Software providers represent another key segment of this ecosystem. “Then you have software providers and service providers that are adding OSS and BSS type billing systems, for instance, where they’re using generative AI,” Ronnie explains.
Customer service represents another application area. “You have customer care partners where you’re adding AI in voice assistance in text prompts where you’re using AI for enhanced experience and productivity enhancements,” he adds.
Supporting the AI RAN Alliance
The AI Radio Access Network (RAN) Alliance, which Nvidia co-founded, has experienced membership growth in the past year. "About a year ago we were one of the founding companies within the AI RAN Alliance.
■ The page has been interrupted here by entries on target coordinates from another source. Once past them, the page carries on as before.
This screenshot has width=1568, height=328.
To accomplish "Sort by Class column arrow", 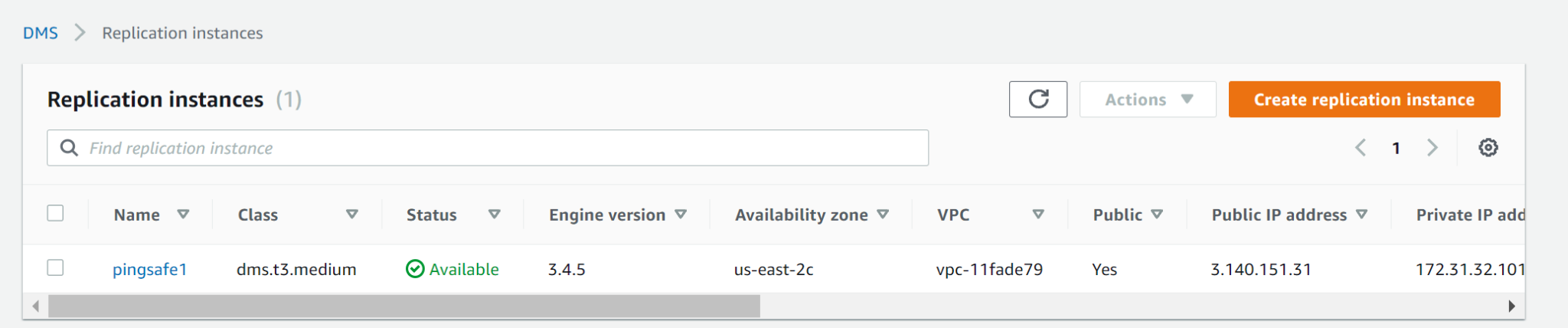I will click(x=352, y=215).
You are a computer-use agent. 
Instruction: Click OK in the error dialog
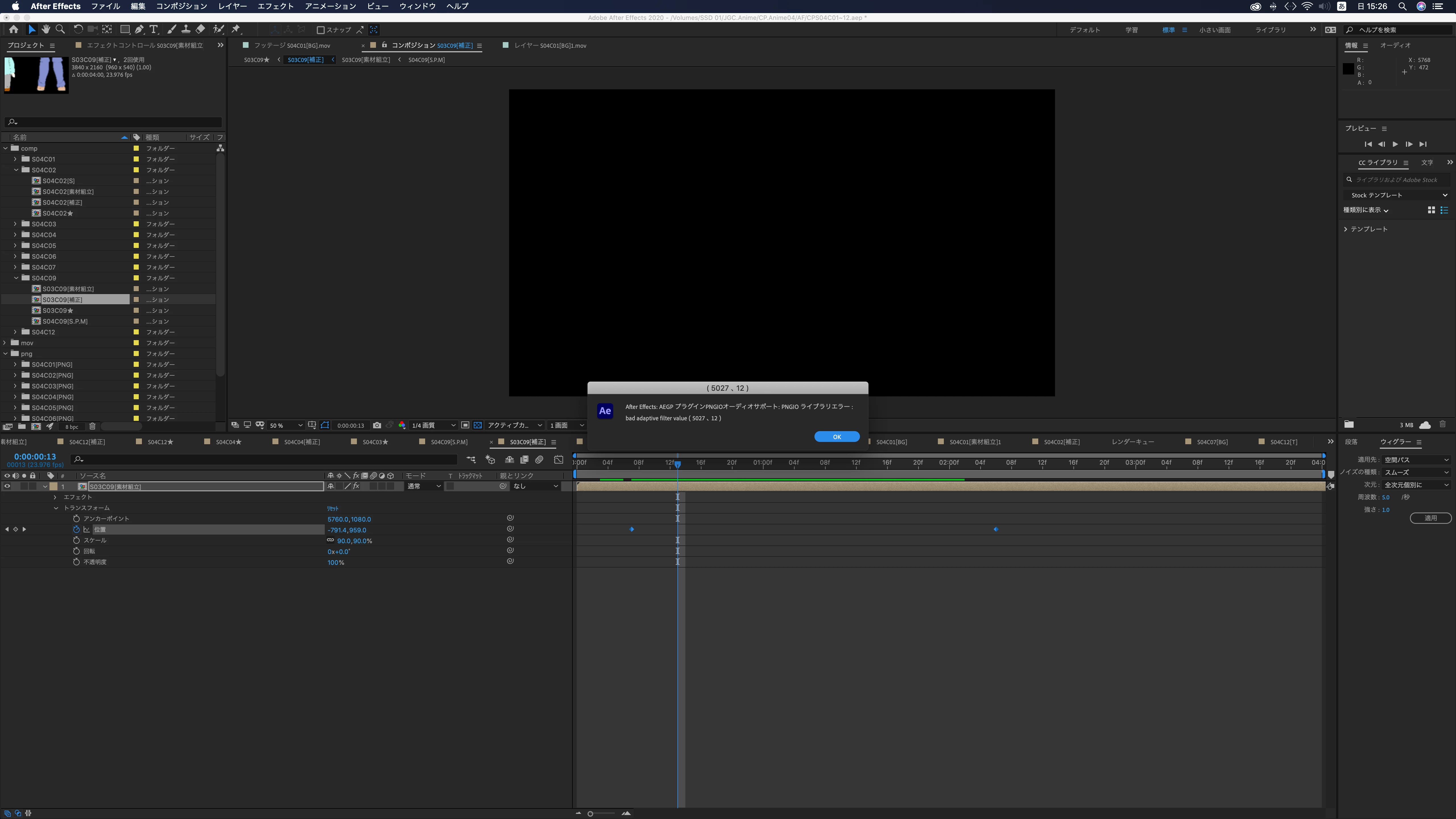pos(837,436)
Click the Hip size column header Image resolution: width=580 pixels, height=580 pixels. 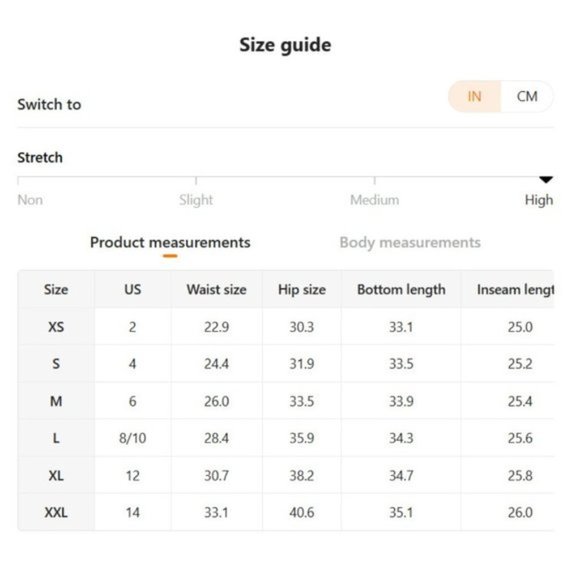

What's encouraging to me is how quickly within one year that membership has grown from 10 companies to 75 companies," Ronnie notes.
The Mobile World Congress exhibition floor featured demonstrations of how AI improves spectral efficiency – the amount of data that can be transmitted over a given bandwidth. “That’s got a huge impact on the monetisation capabilities of the industry,” he says.
"About a year ago we were one of the founding companies within the AI RAN Alliance. What’s encouraging to me is how quickly within one year that membership has grown from 10 companies to 75 companies."
The company's AI RAN+ initiative represents one approach to addressing spectral efficiency challenges.
On this, Ronnie says: "all the applications that are now running, AI applications that are now running over the radio access network."
Reflecting on the transformation visible throughout MWC, Ronnie observes a shift within the telecommunications sector: "The obvious is how quickly this industry is gravitating towards AI solutions," he says. "It's hard for you to go around any of the booths here today and not be excited by the prospect of what AI can add to telecommunication."